- **REQUIREMENT**
The following data has a line with "แนะนำเทศบาล (729, 109)" and a line with "นโยบายความเป็นส่วนตัว (PDPA) (764, 832)". Write out exactly those lines and all the lines between them.

[Stored records]
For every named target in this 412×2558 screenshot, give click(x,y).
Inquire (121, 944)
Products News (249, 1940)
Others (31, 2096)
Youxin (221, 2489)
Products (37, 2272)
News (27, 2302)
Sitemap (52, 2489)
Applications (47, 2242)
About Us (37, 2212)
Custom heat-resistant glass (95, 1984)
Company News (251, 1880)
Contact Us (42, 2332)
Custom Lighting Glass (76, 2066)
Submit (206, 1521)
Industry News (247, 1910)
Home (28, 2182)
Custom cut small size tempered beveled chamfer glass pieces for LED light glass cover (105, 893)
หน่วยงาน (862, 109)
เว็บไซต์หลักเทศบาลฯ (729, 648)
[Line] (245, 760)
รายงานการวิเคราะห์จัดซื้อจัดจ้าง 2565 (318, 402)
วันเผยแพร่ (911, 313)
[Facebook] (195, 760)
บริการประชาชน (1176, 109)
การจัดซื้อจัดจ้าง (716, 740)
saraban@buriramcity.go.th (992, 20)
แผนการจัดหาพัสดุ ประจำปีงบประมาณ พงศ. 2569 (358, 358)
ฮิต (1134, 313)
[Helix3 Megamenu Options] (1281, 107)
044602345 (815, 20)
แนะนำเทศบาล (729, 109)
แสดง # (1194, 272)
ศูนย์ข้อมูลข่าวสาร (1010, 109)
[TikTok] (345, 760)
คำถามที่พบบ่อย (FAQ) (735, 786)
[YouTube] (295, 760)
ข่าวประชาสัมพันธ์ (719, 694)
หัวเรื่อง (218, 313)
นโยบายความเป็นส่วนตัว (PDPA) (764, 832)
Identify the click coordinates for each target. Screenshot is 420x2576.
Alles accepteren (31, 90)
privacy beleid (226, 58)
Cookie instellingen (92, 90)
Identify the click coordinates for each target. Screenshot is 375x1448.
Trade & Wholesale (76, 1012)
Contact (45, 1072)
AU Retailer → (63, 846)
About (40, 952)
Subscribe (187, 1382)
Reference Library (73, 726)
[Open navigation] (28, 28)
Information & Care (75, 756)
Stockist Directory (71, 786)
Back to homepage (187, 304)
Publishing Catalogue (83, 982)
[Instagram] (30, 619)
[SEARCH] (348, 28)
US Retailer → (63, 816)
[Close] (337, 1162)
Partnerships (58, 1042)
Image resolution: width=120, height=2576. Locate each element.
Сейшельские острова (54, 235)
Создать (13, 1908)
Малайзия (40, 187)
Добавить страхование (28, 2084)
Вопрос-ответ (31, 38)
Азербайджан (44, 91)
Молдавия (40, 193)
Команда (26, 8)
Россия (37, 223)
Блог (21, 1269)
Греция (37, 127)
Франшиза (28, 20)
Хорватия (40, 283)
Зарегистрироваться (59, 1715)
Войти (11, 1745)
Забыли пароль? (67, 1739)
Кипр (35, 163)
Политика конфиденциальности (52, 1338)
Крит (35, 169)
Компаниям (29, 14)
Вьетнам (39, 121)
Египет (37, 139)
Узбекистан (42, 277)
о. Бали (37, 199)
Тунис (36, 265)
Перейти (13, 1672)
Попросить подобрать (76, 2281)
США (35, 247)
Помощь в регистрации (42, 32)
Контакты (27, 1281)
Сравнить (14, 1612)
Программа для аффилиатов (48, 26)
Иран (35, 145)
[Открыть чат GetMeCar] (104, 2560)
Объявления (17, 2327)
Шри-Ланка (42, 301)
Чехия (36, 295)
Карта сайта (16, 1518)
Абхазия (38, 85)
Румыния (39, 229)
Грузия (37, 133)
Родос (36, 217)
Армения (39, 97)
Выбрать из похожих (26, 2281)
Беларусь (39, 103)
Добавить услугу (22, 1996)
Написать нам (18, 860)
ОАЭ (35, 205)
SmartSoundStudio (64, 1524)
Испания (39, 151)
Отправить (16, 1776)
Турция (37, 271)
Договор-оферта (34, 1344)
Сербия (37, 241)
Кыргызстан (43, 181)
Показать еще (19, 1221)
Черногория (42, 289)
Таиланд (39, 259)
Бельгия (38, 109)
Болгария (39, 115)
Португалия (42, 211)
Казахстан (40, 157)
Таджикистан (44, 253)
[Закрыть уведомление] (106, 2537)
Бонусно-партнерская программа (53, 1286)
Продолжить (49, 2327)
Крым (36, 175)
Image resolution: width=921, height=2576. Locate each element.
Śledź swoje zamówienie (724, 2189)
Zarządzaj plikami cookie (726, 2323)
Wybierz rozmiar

- **OUTPUT BELOW**
แนะนำเทศบาล (729, 109)
แสดง # (1194, 272)
ศูนย์ข้อมูลข่าวสาร (1010, 109)
[TikTok] (345, 760)
คำถามที่พบบ่อย (FAQ) (735, 786)
[YouTube] (295, 760)
ข่าวประชาสัมพันธ์ (719, 694)
หัวเรื่อง (218, 313)
นโยบายความเป็นส่วนตัว (PDPA) (764, 832)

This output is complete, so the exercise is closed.